Ultimately, a greater understanding of SARS-CoV-2 pathogenesis is required, in order to develop preventative measures and targeted therapies.51 Multiple theories have been formulated in regard to the correlation between COVID-19 and stroke, but further research is needed before these theories can be translated to changes in clinical practice. The implication of inflammatory processes and production of IL-6, as well as the role of ACE2 depletion, have been proposed as possible explanations for a causal relationship.14,52 It is advisable to pursue the confirmation or rejection of these theories. Additionally, introducing neurological monitoring of patients may assist in the formulation of a timeline of disease progression in those with neurological sequelae.52

At present, two randomised controlled trials are reviewing the efficacy of enoxaparin as prophylactic therapy.53,54 However, in order to develop prophylaxis and treatment guidelines, more research is needed. Further trials to investigate the aforementioned proposal of increasing the dosage of low-molecular-weight heparin are needed to ensure that its benefits outweigh the risks.38,55 Lastly, a study comparing anticoagulant and antiplatelet therapies would be valuable to clinicians. Future retrospective and case studies should consider incorporating the decision-making process when choosing the best treatment for patients.

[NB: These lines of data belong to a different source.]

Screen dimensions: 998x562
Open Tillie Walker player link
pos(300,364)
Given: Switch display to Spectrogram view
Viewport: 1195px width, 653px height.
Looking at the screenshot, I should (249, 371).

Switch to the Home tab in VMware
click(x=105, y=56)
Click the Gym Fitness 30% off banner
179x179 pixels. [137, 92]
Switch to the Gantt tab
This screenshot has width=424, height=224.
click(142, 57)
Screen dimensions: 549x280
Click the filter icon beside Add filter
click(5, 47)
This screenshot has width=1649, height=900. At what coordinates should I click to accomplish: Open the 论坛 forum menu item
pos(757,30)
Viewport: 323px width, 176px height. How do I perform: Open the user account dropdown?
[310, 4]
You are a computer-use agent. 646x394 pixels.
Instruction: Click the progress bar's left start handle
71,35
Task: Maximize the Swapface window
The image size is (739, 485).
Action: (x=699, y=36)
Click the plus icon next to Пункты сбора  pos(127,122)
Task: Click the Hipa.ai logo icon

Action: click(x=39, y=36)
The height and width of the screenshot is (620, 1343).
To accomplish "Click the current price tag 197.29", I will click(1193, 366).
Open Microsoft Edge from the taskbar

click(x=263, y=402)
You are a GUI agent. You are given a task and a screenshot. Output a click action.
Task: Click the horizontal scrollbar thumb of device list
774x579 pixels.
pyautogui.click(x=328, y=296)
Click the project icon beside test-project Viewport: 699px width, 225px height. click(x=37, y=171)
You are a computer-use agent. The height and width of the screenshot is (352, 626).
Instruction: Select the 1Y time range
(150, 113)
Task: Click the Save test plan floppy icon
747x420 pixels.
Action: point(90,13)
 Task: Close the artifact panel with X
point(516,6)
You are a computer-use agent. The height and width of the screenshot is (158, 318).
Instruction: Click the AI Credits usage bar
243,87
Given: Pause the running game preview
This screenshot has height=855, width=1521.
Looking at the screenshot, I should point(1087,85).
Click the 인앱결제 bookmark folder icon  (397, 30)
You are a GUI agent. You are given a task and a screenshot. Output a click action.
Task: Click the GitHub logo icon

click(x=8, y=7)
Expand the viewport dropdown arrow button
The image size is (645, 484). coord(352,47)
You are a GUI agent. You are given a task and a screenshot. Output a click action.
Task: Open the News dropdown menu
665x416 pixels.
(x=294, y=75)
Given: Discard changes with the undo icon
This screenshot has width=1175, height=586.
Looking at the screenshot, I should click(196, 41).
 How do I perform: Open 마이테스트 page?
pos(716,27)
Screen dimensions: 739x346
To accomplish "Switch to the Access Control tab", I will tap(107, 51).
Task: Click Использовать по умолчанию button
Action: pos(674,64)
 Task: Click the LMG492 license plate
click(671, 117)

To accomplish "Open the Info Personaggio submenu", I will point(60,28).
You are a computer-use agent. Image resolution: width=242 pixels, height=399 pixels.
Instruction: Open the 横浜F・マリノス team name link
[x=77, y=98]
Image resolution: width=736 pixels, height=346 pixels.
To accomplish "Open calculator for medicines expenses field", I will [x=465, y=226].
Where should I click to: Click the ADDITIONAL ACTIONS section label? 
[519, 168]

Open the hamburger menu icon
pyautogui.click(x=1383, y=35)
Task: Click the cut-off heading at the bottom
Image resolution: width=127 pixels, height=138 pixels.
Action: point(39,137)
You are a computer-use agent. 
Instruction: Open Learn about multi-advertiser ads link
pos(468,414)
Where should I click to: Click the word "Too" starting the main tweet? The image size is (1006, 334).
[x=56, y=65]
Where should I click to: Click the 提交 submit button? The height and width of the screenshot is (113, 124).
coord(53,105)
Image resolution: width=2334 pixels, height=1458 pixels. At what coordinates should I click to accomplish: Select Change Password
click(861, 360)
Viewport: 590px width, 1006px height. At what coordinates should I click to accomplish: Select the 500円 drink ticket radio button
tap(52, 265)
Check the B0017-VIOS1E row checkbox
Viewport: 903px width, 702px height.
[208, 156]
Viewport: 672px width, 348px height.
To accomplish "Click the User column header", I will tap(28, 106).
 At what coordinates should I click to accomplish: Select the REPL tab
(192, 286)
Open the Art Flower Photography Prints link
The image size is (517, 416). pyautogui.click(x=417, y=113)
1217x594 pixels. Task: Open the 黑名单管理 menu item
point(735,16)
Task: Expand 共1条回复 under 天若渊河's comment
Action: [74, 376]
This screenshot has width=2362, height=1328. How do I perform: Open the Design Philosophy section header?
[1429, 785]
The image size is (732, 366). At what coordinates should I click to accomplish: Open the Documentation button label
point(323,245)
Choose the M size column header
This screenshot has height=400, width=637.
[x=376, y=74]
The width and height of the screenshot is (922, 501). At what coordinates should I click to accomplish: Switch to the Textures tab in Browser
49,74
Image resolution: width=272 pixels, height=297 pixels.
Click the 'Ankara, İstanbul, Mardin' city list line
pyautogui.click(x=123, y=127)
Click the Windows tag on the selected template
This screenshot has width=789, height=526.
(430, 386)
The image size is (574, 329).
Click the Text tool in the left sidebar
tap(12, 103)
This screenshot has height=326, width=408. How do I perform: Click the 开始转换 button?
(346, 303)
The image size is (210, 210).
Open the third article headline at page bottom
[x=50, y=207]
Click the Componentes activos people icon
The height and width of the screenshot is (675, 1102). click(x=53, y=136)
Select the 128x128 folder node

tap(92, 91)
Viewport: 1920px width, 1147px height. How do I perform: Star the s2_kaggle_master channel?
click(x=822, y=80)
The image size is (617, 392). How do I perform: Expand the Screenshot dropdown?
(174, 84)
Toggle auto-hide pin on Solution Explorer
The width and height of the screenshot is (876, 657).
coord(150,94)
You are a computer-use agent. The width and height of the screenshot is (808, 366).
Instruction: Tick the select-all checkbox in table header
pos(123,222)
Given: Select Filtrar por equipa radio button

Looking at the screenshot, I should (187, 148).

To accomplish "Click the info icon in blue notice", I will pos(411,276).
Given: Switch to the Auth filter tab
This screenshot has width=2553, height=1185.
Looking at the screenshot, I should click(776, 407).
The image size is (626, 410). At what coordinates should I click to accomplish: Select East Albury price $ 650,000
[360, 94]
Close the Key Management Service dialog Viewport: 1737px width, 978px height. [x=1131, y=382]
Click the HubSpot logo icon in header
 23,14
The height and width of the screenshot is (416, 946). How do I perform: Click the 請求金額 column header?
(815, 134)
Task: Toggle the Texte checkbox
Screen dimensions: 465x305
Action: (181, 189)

In this succinct review, stroke was discussed from an infectious disease perspective. Addressed were the potential pathophysiological mechanisms of stroke in patients with COVID-19, and how these can be used to inform decisions regarding both prophylaxis and treatment. The authors acknowledge that the scarcity and inconsistency of previous literature presents additional challenges when attempting to understand the complex relationship between stroke and COVID-19. Ultimately, further research is needed to enhance our understanding of both the direct effects and systemic repercussions of infection.